The baseball game Wednesday was interesting – as was the weather. At game time, it was 82˚F (27.8˚C) within an hour it had dropped to 71˚F (21.6˚C) and then the rains came. The weather forecasters were right, for once, with their prediction of Isolated Thunderstorms. My brother works in a high-rise in Dearborn from which he can see downtown Detroit. He said it was sunny in Dearborn, but he could tell it was pouring downtown. The rains held off until the bottom of the 8th Inning when the Tigers got a rally going and tied the game up at 4 apiece with zero out. Jim Leyland, manager, decided to have Kevin Hooper (yeah, I had never heard of him either) for Dimitri Young (Love you, DY and miss you). This caused the Mariners to get all stupid and decide to change pitchers. Now, mind you, I understand (although I'm not a big fan of) the whole changing pitchers late in the game to get the match-up you want (leftie vs rightie – or whatver), but for Pete's sake, this kid had yet to bat in the major league and they have to change their pitcher for him? But first the trainer had to come out and assess the current pitcher and then the manager had to come out and discuss it all with the entire infield, and then when the Ump (who gave them way more time than normally allowed) started to stroll out to the mound, they decided to call in somebody from the bullpen. He jogged in, and then had to warm up (and all this time it's raining, just not too hard yet). He pitched to Kevin, Kevin bunted, advancing the runners, while he got tagged at 1st. Next batter was Magglio. I think they pitched to him and he swung at the first pitch and popped up. Sean Casey (newly acquired first baseman from Pittsburgh) was next in the batting order. But the Mariners decided that they needed to fiddle-fart around some more, so out comes the pitching coach. And then out comes the manager, and then goes out the call to the bullpen. And that point it was raining damn hard, and the grounds crew started putting out the tarp.

3.5 hours later (the second rain delay in a row for the Tigers/Mariners), they re-start the game but the momentum of that inning is long gone, just like the Mariners wanted and the Tigers lose to the last place Mariners. No, I didn't stay. I had dinner plans that night, and it was obvious it was going to be LONG delay. This all means that before yesterday's game against the Twins, the Tigers were four games up on the Twins (4½ on the White Sox) and we were facing a four games series against the Twins. Thankfully, Justin Verlander, our rookie sensation pitcher, did his thing and we ended up winning the game, so now we're five up on the Twins with three more games to play against them. I hope they can keep it up!!!

Now on to the monthly excitement of what books I read and movies I watched back in August:


The Unfair Advantage by Mark Donohue with Paul Van Valkenburgh (325 pages)
I had started this book in July, but it was a bit dense with engineering terms, so it took me a little time to get through it. I loved it, although unless you're an automotive engineer or a rabid race fan, it probably won't appeal to you.

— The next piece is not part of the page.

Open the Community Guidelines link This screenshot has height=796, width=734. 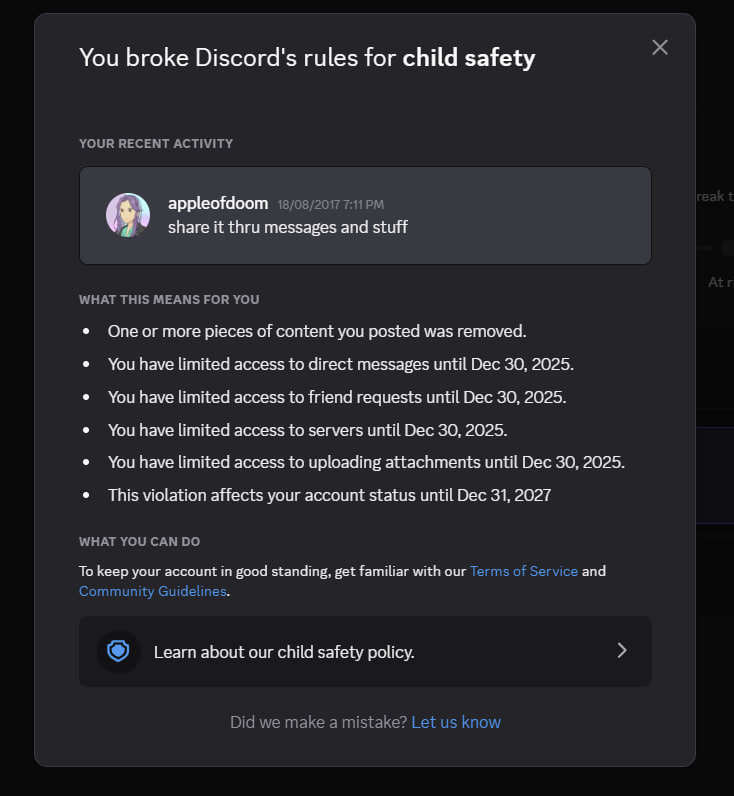pyautogui.click(x=152, y=591)
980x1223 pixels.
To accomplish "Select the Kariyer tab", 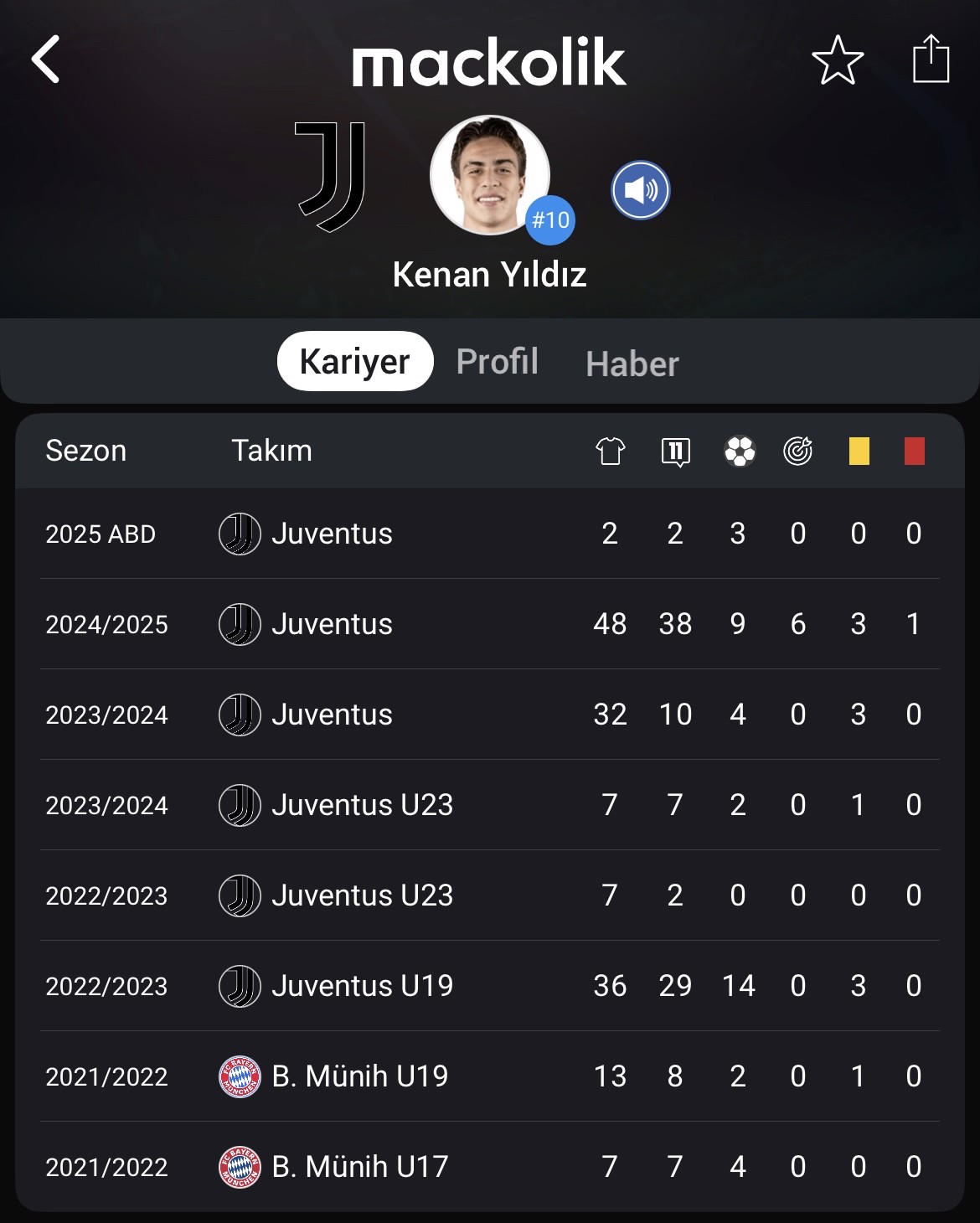I will pyautogui.click(x=355, y=361).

The Amazing Adventures of Kavalier & Clay by Michael Chabon (656 pages)
A friend from SF had recommended this book years ago, but I hadn't gotten around to picking it up. Then I saw somebody else recommend it to Kristin when she was requesting book suggestions last year. Kristin read it and recommended it in her diary. I figured I was destined to read it when it showed up in the box of books returned to me from Schprockie. He told me it was mine to keep or do whatever with it. I quite liked Kavalier & Clay and would definitely recommend it. I'm not even into cartoon/graphic novel history or anything like that. It's simply a well-written, well-thought out story that makes you think. Warning: It made me cry.

Half Moon Investigations by Eoin Colfer (304 pages)
After the behemoth that was Kavalier & Clay I wanted something short and not too involved. And what better for that than a "Young Adult" book. I've read all of Mr. Colfer's Artemis Fowl books which I quite liked. Half Moon Investigations was as good as the Artemis Fowl books – well written, funny, and just plain fun. I definitely recommend this as well as the Artemis Fowl collection.

Mars and Venus on a Date: A Guide for Navigating the 5 Stages of Dating to Create a Loving and Lasting Relationship by John Gray, Ph.D. (400 pages)
I actually found this book quite helpful, although I figured it was just going to be another "How To Get A Man" book which I find singularly annoying as they mostly tell women not to be themselves. This book actually explained how men think and essentially why. It was kind of a "Men for Dummies" book.

Puck is a Four Letter Word by Frank Orr (278 pages)
This book was hilarious and gave what I think is a fairly accurate portrayal of the trials and tribulations of free agency & expansion teams despite the fact that it was a straight up novel. The amazing thing I thought was that it was written in the early 80s, but pretty well predicted the Rangers Stanley Cup win and the lockout (although the timing was reversed). If you like hockey even a little bit I would recommend this book.


High Sierra (TCM) – 92% approval rating - It was Bogart and film noir. What else do I need to say?

Chicago (G) – This has an 88% approval rating at, but I'm afraid that I don't agree with that at all. I would put this on my list of movies I never need to see again, ever. I thought Renee Zellweger was terrible and couldn't dance to save her life. I didn't think the damn thing was ever going to end.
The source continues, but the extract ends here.